ACTIVITY LIST.
A. In one to three sentences, explain what the money raised from the Catholic Health East bonds will be used for, according to the Miami bond resolution.
B. What is the largest amount of Series 2006 bonds that the Miami bond resolution allows to be issued?
C. Continue the Miami health facilities bond resolution from the point where it ends.

DOCUMENT SECTION.
»»

HomeMy WebLinkAboutPre-LegislationRESOLUTION NO. 06-
A RESOLUTION OF THE CITY OF MIAMI, FLORIDA
HEALTH FACILITIES AUTHORITY AUTHORIZING THE
ISSUANCE OF NOT EXCEEDING $40,000,000 HEALTH
SYSTEM REVENUE REFUNDING BONDS, CATHOLIC
HEALTH EAST ISSUE, SERIES 2006, OF THE AUTHORITY,
THE PROCEEDS OF WHICH WILL BE WILL BE USED TO
REFUND THE AUTHORITY'S OUTSTANDING REVENUE
REFUNDING BONDS (MERCY HOSPITAL PROJECT) SERIES
1994A (THE "REFUNDED BONDS"); APPROVING THE
FORMS OF BOND INDENTURE, LOAN AGREEMENT AND
BOND PURCHASE AGREEMENT; AUTHORIZING A
NEGOTIATED SALE OF THE BONDS; REQUESTING
APPROVAL BY THE CITY IN CONNECTION WITH SUCH
BONDS; APPROVING THE FORM OF A PRELIMINARY
OFFICIAL STATEMENT WITH RESPECT TO SUCH BONDS,
AUTHORIZING THE DELIVERY THEREOF, AND
AUTHORIZING THE VICE CHAIR AND THE SECRETARY OR
ANY ASSISTANT SECRETARY OF THE AUTHORITY TO
APPROVE THE DISTRIBUTION OF A FINAL OFFICIAL
STATEMENT WITH RESPECT THERETO; DESIGNATING
THE BOND TRUSTEE; AUTHORIZING THE TAKING OF ALL
OTHER NECESSARY ACTIONS IN CONNECTION WITH THE
ISSUANCE OF THE BONDS AND PROVIDING AN
EFFECTIVE DATE.

««

[Extracted data entries]
»»

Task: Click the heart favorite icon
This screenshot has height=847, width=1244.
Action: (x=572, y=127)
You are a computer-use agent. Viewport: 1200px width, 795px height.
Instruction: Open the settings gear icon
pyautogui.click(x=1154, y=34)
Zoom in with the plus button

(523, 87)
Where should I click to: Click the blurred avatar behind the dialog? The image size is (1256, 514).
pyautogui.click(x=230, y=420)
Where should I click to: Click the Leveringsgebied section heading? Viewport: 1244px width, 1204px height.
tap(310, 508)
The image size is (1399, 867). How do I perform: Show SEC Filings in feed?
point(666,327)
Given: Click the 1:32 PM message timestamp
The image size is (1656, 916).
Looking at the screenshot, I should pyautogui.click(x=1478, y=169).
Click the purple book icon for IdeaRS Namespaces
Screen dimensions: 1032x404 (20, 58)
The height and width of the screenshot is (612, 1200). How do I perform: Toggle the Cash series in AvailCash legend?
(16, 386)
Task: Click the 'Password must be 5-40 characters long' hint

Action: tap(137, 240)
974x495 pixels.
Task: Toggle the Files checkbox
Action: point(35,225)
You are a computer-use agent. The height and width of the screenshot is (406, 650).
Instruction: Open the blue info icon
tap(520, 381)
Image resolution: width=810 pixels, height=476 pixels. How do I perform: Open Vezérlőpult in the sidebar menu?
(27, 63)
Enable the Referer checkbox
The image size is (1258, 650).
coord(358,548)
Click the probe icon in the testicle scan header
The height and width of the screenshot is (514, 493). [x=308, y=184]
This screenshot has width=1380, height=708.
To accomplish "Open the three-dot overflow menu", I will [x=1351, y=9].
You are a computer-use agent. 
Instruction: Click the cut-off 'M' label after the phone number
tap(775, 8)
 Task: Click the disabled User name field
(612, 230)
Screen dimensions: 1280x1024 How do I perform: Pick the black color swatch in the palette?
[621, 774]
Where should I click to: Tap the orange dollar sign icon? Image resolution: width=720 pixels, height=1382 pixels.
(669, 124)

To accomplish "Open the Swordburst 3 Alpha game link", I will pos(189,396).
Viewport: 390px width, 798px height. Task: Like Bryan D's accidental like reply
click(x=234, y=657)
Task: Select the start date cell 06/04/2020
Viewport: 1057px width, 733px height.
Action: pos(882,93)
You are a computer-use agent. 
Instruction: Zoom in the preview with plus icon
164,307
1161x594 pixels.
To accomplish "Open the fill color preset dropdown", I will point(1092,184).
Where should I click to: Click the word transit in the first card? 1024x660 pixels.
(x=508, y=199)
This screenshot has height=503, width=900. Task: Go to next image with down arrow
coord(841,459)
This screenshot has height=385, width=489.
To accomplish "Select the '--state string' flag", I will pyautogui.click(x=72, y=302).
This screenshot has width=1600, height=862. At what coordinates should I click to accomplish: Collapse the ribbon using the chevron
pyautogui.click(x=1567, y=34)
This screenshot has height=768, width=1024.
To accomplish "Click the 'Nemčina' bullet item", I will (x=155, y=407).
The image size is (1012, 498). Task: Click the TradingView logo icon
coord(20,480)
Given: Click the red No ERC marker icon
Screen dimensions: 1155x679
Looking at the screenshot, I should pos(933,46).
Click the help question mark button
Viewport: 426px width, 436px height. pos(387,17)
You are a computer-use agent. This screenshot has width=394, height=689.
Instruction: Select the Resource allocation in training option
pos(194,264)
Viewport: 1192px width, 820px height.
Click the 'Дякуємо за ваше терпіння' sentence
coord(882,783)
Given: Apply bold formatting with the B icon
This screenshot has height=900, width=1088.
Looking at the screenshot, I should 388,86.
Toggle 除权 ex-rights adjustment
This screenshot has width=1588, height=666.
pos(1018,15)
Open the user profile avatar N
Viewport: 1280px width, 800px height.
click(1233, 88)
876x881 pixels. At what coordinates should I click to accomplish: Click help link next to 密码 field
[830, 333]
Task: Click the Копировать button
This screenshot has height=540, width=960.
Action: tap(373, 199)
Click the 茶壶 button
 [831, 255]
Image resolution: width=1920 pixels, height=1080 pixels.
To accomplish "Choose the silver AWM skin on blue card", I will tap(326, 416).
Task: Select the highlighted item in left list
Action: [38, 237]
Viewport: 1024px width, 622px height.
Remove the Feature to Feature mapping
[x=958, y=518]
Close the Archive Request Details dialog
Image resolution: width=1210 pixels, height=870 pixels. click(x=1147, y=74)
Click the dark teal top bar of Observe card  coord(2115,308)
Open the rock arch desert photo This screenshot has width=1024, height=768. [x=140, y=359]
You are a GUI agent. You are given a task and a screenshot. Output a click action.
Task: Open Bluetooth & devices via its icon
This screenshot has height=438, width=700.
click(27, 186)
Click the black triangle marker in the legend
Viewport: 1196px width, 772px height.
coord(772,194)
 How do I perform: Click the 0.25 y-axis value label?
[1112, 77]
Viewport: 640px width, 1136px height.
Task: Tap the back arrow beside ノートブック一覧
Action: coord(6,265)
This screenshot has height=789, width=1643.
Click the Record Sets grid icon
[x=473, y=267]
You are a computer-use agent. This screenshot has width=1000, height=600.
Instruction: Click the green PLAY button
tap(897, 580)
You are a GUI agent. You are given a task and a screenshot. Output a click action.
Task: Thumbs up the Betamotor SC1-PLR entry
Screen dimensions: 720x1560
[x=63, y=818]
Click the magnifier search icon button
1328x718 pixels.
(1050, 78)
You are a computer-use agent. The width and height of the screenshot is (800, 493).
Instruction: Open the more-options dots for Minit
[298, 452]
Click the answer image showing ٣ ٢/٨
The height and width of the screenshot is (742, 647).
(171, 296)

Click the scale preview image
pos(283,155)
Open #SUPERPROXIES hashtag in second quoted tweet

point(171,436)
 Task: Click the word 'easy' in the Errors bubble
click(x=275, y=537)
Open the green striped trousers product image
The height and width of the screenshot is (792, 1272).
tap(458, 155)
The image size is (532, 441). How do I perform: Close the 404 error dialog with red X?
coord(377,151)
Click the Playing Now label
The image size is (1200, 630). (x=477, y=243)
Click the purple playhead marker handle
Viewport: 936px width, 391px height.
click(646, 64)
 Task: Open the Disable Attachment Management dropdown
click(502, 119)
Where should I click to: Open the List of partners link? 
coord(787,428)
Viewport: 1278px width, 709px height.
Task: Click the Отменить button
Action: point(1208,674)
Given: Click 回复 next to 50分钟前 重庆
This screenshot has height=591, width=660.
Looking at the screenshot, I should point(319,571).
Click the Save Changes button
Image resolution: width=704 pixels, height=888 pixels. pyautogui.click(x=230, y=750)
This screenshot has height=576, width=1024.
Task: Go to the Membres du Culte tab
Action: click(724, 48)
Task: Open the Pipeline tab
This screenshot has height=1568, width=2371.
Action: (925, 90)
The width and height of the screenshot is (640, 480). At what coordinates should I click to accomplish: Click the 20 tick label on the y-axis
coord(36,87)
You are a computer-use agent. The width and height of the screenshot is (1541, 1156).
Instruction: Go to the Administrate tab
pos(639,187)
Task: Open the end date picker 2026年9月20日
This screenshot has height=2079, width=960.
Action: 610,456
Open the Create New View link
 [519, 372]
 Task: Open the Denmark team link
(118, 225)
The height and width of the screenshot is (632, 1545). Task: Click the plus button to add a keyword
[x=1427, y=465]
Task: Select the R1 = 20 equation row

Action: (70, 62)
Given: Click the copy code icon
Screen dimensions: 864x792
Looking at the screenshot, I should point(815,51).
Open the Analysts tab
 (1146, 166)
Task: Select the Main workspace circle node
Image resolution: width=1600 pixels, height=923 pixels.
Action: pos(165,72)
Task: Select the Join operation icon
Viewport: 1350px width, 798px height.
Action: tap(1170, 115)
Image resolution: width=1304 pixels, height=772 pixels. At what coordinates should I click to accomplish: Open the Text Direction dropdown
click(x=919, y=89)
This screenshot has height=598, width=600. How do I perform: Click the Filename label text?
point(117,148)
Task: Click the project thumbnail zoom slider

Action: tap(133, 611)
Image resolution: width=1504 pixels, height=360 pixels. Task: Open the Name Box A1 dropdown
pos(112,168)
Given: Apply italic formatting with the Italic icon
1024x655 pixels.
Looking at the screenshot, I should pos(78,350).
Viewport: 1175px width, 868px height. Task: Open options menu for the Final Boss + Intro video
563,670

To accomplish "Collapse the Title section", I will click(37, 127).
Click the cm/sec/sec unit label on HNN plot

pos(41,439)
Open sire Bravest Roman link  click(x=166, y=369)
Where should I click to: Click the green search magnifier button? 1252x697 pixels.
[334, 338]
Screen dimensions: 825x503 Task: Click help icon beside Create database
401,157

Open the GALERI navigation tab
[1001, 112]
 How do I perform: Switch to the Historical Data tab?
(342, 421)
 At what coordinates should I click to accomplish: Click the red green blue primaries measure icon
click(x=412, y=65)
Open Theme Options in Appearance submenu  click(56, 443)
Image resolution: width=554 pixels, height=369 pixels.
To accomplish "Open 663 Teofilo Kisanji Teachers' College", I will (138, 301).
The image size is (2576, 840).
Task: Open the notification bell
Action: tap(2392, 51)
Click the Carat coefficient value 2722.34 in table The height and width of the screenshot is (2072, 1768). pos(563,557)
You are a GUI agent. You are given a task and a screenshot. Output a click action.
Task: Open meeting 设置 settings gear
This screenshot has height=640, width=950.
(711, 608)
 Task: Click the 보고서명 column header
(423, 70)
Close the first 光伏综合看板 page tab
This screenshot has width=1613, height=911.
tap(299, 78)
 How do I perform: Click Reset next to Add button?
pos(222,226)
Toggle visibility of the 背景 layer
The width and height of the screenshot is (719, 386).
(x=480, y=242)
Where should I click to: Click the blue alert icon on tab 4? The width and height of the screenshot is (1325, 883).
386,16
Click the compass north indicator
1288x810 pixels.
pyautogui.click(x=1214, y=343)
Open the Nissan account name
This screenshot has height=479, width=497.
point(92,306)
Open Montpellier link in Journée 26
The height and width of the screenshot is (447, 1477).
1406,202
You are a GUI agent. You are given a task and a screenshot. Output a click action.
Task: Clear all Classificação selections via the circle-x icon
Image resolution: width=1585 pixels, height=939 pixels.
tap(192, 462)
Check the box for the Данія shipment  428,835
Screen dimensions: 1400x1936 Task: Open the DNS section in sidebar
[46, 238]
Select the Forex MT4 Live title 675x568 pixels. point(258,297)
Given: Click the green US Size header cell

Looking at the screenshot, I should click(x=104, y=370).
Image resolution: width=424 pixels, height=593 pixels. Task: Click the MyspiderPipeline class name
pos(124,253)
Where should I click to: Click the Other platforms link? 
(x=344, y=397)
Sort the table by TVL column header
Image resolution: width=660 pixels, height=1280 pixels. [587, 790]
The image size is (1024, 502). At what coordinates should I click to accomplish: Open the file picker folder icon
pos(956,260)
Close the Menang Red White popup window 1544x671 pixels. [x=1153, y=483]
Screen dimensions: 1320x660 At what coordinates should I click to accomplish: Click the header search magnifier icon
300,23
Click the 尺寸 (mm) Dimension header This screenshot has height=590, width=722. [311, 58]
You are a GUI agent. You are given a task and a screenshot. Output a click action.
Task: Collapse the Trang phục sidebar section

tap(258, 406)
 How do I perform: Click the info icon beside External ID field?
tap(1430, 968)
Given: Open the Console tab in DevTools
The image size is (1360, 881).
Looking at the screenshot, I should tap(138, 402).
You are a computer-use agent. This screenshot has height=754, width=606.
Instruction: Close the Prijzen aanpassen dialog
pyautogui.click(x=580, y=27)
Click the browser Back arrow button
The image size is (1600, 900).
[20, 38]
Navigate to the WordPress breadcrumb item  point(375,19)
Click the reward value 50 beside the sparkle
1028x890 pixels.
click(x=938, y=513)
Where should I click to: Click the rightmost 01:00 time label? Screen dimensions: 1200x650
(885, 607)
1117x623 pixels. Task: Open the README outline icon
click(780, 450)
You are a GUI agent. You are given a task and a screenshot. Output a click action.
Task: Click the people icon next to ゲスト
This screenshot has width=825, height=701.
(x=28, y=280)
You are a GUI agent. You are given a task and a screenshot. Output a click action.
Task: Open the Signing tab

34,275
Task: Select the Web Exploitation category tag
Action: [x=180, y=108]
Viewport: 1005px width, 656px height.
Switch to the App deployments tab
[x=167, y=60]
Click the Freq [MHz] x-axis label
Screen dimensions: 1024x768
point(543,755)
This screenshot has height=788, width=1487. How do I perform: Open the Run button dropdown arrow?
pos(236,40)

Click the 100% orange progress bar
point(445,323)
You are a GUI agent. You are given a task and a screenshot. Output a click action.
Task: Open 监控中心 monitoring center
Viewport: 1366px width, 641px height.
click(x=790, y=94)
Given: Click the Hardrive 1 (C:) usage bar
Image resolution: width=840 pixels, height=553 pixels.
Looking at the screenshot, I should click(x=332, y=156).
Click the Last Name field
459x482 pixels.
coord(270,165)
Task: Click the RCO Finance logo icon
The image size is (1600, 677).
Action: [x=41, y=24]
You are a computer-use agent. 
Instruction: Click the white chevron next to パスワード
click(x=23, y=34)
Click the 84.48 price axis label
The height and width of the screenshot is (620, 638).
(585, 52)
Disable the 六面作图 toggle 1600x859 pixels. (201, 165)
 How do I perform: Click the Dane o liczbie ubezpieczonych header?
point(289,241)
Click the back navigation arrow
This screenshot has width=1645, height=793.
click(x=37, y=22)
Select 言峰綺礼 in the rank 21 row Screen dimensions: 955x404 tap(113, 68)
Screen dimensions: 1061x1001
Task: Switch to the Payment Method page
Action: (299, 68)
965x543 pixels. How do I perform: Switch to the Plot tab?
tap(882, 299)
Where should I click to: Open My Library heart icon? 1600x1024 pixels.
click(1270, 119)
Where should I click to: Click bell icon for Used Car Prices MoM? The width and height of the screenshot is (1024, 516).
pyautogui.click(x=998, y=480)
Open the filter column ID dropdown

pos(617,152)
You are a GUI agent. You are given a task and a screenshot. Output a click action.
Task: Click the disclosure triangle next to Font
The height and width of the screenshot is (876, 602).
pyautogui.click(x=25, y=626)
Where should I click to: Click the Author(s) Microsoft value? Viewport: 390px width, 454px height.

««

RESPONSES.
A. The proceeds will be used to refund the authority's outstanding Revenue Refunding Bonds (Mercy Hospital Project) Series 1994A, which the resolution calls the "Refunded Bonds."

B. Not more than $40,000,000.

C.
BE IT RESOLVED BY THE CITY OF MIAMI, FLORIDA HEALTH FACILITIES
AUTHORITY, AS FOLLOWS:
SECTION 1. FINDINGS AND RECITALS.
(a) The City of Miami, Florida Health Facilities Authority (the "Authority"), a
public body corporate and politic and a public instrumentality created by the City Commission of
the City of Miami, Florida (the "City"), pursuant to the provisions of Chapter 154, Part III, Florida
Statutes, and granted by Chapter 154, Part III, Florida Statutes, and Chapter 159, Part II, Florida
Statutes (herein collectively referred to as the "Act"), the power to issue revenue bonds for the
purpose of assisting health facilities within the City in the acquisition, construction, financing and
refinancing of the facilities and structures determined to be needed in order that the citizens and
inhabitants of the City have access to adequate medical care and health facilities.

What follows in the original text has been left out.